Kepada Ernest Renan, filosof Prancis, Abduh dengan
lantang menjelaskan, bahwa agama Islam itu hebat, cinta ilmu, pendukung
kemajuan dan lain sebagainya.
Dengan ringan Renan, yang juga pengamat dunia Timur itu mengatakan: “Saya tahu persis kehebatan semua nilai Islam dalam Al-Quran, tapi tolong tunjukkan satu komunitas Muslim di dunia yang bisa menggambarkan kehebatan ajaran Islam....”.
Dan... Syaikh Abduh pun
terdiam.
Satu abad kemudian...., beberapa peneliti dari George Washington
University ingin membuktikan tantangan Renan.
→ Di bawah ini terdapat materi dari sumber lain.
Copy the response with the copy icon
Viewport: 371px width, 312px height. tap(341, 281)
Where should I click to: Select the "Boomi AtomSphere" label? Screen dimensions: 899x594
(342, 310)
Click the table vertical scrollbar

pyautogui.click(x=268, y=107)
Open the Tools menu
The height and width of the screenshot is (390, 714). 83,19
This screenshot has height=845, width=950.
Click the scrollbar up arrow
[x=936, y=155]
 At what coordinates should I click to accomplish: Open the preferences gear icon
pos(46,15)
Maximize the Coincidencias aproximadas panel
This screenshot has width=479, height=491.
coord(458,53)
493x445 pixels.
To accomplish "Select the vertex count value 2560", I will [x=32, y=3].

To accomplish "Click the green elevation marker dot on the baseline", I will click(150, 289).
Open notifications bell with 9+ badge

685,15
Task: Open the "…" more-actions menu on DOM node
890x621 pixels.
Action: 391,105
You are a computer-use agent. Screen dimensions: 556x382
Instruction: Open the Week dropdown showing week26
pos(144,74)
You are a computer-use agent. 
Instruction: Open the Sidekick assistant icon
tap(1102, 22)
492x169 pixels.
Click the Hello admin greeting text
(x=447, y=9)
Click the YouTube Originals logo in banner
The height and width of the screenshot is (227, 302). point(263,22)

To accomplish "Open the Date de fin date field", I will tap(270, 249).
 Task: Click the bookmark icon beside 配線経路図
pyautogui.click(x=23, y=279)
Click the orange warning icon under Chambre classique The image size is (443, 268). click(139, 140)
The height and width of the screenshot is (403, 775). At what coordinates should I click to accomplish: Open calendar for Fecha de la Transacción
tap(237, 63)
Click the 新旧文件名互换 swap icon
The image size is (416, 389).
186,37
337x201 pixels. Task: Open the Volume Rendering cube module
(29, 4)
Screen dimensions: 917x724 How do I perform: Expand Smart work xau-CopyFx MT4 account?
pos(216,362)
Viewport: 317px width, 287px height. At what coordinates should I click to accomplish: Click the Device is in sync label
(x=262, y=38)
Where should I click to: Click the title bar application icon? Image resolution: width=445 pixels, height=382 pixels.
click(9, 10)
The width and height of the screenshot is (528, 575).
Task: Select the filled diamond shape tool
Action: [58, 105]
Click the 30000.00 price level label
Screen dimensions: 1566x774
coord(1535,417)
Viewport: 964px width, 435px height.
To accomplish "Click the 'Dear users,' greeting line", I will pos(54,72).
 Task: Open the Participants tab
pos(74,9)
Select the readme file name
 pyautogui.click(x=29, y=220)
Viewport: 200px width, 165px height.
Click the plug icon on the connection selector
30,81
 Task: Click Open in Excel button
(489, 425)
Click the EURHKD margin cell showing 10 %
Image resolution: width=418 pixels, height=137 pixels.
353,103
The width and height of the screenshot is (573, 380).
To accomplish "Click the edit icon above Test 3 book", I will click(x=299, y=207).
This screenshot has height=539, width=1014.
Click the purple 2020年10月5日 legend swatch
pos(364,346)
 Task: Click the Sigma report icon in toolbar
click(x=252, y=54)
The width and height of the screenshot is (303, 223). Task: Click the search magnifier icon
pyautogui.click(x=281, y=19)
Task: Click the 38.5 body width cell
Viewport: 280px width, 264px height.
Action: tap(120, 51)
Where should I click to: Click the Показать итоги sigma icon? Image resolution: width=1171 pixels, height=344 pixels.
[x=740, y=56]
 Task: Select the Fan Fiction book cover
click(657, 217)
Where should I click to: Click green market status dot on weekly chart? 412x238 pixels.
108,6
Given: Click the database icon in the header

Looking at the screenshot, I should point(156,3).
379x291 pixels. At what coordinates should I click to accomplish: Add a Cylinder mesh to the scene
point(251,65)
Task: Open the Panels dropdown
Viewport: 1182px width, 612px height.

Mereka menyusun lebih dari seratus
nilai-nilai luhur Islam, seperti kejujuran (shiddiq), amanah, keadilan, kebersihan,
ketepatan waktu, empati, toleransii, dan sederet ajaran Al-Quran serta
akhlaq Rasulullah SAW.
Berbekal sederet indikator yang mereka sebut sebagai 'islamicity index', mereka datang ke lebih dari 200 negara untuk mengukur seberapa Islami negara2- tsb. Hasilnya:
> Irlandia dan Selandia Baru dinobatkan sebagai negara paling Islami. kemudian diikuti oleh beberapa negara yaitu: Swedia, Finlandia, Singapura, Norwegia, dan Belgia. Negara-negara itu memiliki budaya Islami seperti budaya disiplin, bersih, antri, tanggung jawab, empati, toleran, dsb.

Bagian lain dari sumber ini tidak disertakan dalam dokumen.